Pourtant, on le sait, Nintendo ne fait pas partie des partenaires les plus faciles : royalties élevées, conditions strictes... mais même avec ces difficultés, tous prévoient de renforcer leurs investissements vers la plate-forme du géant nippon, Electronic Arts doublant ses jeux Wii, prévoyant 12 titres pour cette année. Sans compter que développer un jeu Wii coûte a priori moins cher compte-tenu de son niveau technique inférieur à ceux de la PS3 et de la Xbox 360. Un sacré revirement de situation par rapport à la génération précédente, très largement dominée par Sony et ses plus de 110 millions de PS2 écoulées depuis 2001, dont 37,7 aux Etats-Unis... contre 11,7 millions de GameCube sur ce même marché.

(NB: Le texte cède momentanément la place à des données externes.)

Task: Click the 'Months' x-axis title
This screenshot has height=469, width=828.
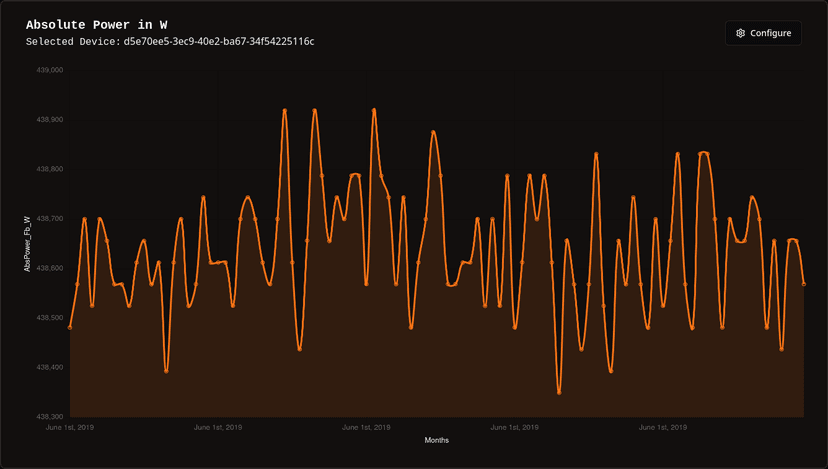Action: point(437,440)
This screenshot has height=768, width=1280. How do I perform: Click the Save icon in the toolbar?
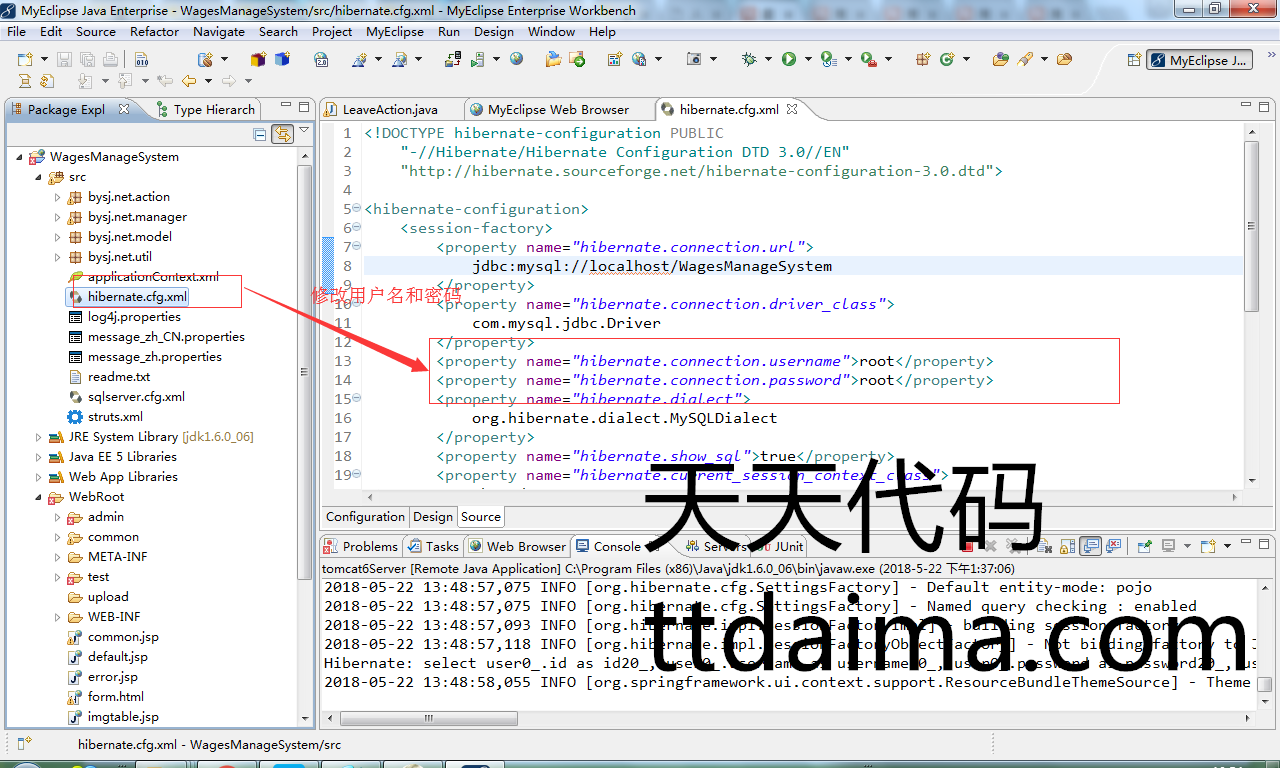click(64, 60)
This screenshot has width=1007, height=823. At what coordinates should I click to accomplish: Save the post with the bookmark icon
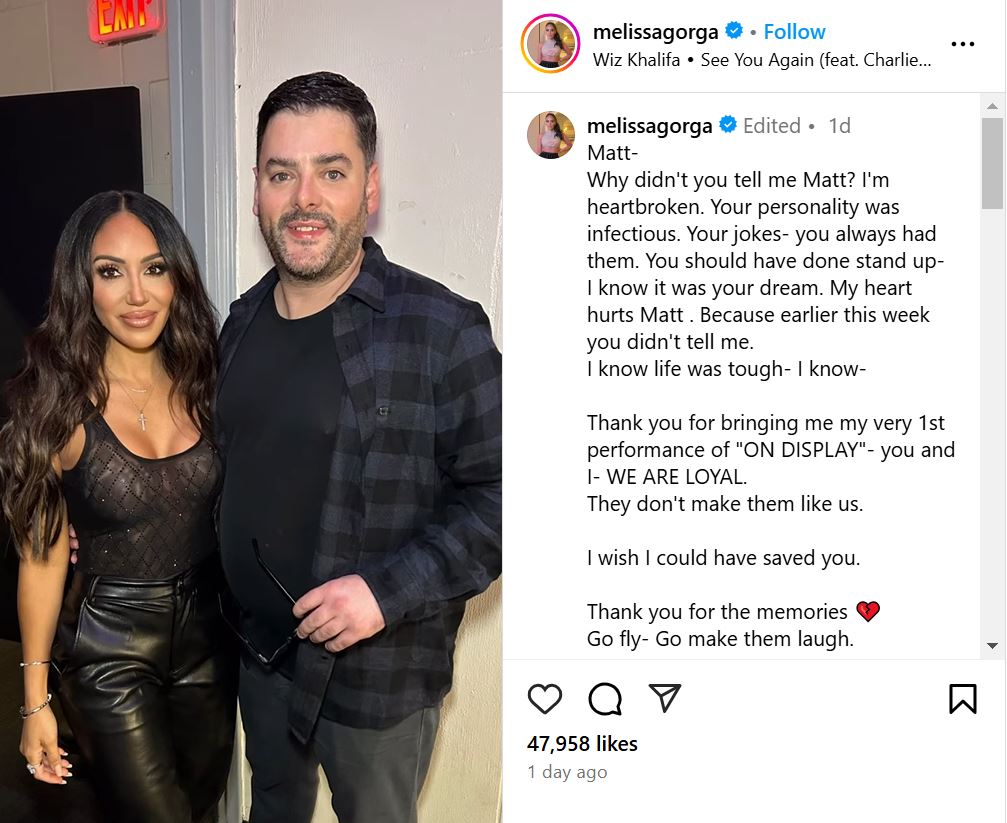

Bref, qu'on le veuille ou non, il faudra compter avec la petite console blanche, qui entre dans un cercle vertueux : beaucoup de consoles vendues, les éditeurs s'en préoccupent et veulent adapter leurs titres... donc plus de jeux à venir et de nouveaux clients qui s'en trouveront séduits. Par ailleurs, dans la mêlée des gros éditeurs, seul Ubi Soft avait parié suffisamment tôt sur ce succès. Ils en tirent les bénéfices aujourd'hui, avec une augmentation des ventes de 24% depuis décembre, et une mise à jour des projections de chiffre d'affaire effectuée en janvier, révisant à 16% sa croissance par rapport aux 10% prévus précédemment. En comparaison, d'après les analystes de Nollenberger Capital Partners cette fois, Electronic Arts aurait perdu 25% de ses ventes en février par rapport à 2006 à cause d'un manque de jeux Wii, tandis que l'industrie tout entière aurait connu une croissance de 28% pour ce même mois de février.

Des leçons à tirer ?

Evidemment, rien n'est jamais acquis dans un monde aussi dynamique, mais comme le théorisait entre autres Denis Dyack, le PDG de Silicon Knights, le succès de la Wii et sa considération révisée par les acteurs majeurs de l'industrie semble corroborer la tendance du software comme force motrice du jeu vidéo, plutôt que du hardware. Si, traditionnellement, c'était ce dernier qui menait la barque, il se dévalue de plus en plus pour de nombreuses raisons, laissant sa place, plus que jamais, au service et au logiciel. Parier sur la plate-forme la plus avancée technologiquement n'est plus vraiment une bonne idée, semble-t-il, à l'heure où y développer un gros jeu coûte une quinzaine, voire une vingtaine de millions d'euros (contre dix fois moins sur Wii, estime-t-on). Toujours est-il qu'après deux générations de domination de la PlayStation, se profile peut-être un changement plus important qu'on ne le soupçonne dans l'équilibre des forces en présence. De quoi s'intéresser plus que jamais à l'avenir et à cette génération de consoles... et se demander si la précipitation des éditeurs tiers à sortir des produits Wii ne risque pas de susciter quelque regrettables ratés.